[Data extracted from a collection]

--- START ---

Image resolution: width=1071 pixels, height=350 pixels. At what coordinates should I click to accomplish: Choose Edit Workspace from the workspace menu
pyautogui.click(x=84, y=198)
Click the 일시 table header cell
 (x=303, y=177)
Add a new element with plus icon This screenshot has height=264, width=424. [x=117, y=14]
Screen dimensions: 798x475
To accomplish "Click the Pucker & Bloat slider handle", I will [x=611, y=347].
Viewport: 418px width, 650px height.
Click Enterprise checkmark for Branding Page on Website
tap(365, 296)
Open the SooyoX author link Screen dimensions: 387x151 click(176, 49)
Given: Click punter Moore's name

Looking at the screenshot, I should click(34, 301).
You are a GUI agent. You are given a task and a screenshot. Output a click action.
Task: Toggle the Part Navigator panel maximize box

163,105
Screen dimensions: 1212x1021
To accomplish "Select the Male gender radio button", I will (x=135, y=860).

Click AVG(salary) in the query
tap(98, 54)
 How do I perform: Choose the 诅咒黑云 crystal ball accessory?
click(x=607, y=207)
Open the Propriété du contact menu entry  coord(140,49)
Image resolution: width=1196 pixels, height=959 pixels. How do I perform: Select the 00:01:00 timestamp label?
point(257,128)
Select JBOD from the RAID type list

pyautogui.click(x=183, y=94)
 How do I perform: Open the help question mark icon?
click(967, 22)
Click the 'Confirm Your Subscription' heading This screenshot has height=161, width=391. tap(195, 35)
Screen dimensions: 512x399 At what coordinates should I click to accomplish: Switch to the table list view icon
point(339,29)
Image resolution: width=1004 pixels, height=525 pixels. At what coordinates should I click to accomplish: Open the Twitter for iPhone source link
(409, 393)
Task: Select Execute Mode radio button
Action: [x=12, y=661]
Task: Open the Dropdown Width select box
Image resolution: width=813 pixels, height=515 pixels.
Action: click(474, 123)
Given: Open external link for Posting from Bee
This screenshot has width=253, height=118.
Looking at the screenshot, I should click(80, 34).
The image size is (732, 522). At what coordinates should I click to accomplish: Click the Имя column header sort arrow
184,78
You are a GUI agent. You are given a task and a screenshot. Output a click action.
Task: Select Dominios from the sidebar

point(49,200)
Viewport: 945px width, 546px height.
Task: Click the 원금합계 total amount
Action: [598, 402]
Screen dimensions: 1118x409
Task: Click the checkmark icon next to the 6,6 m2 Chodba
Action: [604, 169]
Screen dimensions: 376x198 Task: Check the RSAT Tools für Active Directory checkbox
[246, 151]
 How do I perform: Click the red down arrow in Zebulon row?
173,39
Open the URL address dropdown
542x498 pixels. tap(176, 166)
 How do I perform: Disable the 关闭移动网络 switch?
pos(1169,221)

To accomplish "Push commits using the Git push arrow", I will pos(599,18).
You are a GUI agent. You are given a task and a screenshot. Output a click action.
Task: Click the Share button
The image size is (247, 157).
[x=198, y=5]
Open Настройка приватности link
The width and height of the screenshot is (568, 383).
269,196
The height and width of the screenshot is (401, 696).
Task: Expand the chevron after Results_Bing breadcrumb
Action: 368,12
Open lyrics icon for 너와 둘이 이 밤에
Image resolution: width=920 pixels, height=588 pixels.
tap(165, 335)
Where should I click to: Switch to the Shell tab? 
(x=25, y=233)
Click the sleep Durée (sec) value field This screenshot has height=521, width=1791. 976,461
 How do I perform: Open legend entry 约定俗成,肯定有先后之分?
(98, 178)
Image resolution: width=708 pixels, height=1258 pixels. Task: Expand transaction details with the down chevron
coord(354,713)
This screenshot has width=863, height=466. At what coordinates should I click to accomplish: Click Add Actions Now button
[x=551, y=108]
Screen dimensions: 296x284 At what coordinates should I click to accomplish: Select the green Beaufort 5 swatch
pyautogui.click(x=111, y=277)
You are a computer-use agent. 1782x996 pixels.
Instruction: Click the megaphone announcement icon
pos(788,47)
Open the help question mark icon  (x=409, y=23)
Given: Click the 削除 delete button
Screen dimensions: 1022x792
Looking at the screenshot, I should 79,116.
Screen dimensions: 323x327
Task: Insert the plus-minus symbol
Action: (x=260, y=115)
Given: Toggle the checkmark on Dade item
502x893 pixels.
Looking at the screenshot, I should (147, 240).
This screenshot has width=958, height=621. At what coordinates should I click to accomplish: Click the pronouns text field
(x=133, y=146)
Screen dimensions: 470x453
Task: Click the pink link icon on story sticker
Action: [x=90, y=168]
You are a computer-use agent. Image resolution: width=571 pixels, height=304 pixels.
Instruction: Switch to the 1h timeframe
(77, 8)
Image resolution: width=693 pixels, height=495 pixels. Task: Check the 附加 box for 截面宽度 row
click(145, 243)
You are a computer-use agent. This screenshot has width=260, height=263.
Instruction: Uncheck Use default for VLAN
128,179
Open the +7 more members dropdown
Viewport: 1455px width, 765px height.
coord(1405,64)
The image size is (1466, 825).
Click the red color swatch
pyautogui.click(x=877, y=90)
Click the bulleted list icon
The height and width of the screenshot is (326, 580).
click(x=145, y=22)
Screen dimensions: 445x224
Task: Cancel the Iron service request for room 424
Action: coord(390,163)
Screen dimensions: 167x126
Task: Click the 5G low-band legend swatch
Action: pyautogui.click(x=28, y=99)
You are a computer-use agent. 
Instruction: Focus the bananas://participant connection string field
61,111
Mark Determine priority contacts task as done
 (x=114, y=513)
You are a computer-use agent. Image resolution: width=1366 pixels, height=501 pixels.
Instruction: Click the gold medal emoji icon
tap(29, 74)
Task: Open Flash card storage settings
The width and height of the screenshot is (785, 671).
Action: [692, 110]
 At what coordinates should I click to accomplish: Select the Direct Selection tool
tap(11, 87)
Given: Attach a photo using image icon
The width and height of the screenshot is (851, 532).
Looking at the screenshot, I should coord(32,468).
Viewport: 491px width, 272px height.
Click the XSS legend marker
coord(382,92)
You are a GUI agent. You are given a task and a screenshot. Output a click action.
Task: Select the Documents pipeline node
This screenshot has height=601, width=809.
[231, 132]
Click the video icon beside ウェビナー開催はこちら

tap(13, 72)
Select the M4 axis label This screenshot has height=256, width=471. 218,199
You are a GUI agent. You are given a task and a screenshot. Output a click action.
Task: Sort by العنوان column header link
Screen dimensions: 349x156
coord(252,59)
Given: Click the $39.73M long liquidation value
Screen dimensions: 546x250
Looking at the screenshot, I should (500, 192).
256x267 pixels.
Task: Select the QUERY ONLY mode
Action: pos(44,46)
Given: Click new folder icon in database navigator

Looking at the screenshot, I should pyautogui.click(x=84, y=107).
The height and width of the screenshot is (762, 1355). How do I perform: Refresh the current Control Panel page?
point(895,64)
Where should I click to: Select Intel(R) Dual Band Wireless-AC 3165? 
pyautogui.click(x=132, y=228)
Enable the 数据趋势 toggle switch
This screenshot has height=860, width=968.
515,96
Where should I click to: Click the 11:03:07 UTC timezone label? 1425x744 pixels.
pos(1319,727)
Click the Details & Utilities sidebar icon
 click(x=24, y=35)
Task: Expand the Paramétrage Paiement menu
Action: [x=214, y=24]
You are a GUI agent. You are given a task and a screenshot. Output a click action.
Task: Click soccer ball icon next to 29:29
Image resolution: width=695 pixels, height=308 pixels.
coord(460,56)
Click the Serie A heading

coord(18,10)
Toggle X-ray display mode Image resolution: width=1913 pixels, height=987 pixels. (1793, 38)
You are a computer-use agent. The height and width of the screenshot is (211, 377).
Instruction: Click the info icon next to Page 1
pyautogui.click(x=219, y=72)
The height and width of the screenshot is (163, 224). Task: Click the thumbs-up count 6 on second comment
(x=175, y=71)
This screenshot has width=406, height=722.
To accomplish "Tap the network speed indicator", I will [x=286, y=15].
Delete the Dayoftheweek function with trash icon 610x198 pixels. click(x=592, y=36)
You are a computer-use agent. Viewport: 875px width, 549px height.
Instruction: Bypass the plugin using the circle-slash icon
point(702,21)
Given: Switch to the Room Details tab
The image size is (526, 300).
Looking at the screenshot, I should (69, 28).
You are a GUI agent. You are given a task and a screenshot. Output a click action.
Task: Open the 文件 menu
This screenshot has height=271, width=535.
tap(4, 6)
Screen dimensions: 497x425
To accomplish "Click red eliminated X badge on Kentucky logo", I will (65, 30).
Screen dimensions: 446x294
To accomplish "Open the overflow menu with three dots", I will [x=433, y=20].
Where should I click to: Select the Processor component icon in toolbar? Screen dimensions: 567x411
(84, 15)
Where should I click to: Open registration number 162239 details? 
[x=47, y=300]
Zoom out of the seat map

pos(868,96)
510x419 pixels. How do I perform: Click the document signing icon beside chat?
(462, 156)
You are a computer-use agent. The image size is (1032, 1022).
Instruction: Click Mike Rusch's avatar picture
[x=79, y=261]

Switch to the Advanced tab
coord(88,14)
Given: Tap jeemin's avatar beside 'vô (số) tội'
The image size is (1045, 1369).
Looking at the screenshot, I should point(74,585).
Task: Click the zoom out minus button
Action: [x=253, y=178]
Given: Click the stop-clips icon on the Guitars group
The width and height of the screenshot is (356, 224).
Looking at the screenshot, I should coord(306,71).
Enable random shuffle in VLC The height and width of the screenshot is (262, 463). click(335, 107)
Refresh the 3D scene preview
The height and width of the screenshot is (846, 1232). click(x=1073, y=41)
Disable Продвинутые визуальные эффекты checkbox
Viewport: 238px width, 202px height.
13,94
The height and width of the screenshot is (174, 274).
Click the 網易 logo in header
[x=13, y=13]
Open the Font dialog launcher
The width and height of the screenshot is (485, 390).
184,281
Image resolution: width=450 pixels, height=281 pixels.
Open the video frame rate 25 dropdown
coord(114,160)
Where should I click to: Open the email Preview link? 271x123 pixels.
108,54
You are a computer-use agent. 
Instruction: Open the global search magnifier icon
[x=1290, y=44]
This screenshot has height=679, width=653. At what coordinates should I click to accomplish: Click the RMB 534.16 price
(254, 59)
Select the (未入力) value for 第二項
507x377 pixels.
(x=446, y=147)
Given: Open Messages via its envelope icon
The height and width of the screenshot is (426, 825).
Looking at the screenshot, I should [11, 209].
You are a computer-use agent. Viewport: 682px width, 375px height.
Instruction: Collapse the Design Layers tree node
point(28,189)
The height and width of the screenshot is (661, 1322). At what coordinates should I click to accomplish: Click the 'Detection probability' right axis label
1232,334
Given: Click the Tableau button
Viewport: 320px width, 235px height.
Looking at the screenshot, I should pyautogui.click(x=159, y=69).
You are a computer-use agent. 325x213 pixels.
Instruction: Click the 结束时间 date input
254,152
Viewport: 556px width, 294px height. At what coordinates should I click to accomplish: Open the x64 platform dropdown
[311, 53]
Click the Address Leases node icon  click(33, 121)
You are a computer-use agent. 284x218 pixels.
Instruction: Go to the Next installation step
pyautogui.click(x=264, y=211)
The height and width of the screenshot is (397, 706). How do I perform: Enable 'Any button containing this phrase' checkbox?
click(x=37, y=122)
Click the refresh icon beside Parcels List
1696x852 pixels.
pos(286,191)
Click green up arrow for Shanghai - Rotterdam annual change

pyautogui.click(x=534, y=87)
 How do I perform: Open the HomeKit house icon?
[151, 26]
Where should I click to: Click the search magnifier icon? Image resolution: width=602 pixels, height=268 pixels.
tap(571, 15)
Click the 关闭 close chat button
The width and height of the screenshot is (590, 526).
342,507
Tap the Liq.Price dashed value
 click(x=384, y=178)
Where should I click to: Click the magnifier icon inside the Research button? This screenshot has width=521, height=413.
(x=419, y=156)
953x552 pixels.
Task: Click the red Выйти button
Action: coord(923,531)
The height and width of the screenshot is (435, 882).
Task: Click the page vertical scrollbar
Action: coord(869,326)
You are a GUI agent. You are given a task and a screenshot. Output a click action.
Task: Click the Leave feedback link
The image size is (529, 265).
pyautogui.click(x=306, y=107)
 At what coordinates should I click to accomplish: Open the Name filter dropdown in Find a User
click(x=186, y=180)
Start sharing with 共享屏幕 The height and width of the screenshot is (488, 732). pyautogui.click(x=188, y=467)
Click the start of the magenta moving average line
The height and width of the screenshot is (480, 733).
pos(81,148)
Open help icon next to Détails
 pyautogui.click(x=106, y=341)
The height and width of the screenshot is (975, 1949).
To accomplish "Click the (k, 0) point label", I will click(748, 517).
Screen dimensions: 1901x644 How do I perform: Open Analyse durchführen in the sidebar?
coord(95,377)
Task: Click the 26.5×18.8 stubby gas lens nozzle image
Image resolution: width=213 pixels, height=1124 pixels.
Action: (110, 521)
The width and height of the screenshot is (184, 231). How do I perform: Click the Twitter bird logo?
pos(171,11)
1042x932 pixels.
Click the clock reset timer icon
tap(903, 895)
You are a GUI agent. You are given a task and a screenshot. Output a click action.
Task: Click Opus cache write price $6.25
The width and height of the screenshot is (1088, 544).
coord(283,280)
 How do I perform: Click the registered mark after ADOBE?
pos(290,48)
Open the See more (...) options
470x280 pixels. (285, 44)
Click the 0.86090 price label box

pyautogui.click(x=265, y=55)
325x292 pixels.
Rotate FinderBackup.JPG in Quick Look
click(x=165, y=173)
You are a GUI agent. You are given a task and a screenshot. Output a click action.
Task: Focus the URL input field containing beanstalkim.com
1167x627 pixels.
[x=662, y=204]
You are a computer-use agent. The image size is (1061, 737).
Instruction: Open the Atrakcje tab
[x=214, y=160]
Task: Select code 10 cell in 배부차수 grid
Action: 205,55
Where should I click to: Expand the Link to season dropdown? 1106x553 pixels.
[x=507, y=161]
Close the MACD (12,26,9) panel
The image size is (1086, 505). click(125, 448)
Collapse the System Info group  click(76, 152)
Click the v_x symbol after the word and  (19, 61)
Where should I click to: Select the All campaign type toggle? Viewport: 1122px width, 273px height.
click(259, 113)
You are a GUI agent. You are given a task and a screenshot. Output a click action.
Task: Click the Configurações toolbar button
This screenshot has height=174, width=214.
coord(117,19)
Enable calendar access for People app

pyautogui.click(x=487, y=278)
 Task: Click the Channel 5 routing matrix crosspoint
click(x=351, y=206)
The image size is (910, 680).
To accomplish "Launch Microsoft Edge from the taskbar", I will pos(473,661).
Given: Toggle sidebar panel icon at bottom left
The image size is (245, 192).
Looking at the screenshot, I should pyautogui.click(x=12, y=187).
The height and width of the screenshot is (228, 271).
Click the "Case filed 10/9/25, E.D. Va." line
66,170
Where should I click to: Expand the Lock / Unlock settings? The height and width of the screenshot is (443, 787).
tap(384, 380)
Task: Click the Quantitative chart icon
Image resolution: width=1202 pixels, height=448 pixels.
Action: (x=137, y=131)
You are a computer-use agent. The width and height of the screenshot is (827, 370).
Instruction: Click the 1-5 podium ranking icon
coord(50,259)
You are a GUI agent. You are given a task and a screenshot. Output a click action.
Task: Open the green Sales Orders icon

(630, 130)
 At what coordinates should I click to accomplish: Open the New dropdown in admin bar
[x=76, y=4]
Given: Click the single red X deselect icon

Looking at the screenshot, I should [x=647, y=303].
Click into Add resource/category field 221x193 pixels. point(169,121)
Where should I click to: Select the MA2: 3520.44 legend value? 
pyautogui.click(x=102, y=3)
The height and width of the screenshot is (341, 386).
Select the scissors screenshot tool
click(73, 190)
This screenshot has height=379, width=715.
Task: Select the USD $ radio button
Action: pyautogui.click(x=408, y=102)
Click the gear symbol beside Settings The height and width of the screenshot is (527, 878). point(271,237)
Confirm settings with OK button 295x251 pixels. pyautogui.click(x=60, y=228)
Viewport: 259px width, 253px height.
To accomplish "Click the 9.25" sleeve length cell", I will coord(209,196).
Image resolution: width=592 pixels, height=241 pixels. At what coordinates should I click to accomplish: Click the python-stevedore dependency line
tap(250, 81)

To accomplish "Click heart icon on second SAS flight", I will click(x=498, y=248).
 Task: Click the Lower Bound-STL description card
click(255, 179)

--- END ---

> **WHAT IS BEING ASKED**
Only the number is wanted: how many lines of the data contain the word "group"?

> **ANSWER SECTION**
2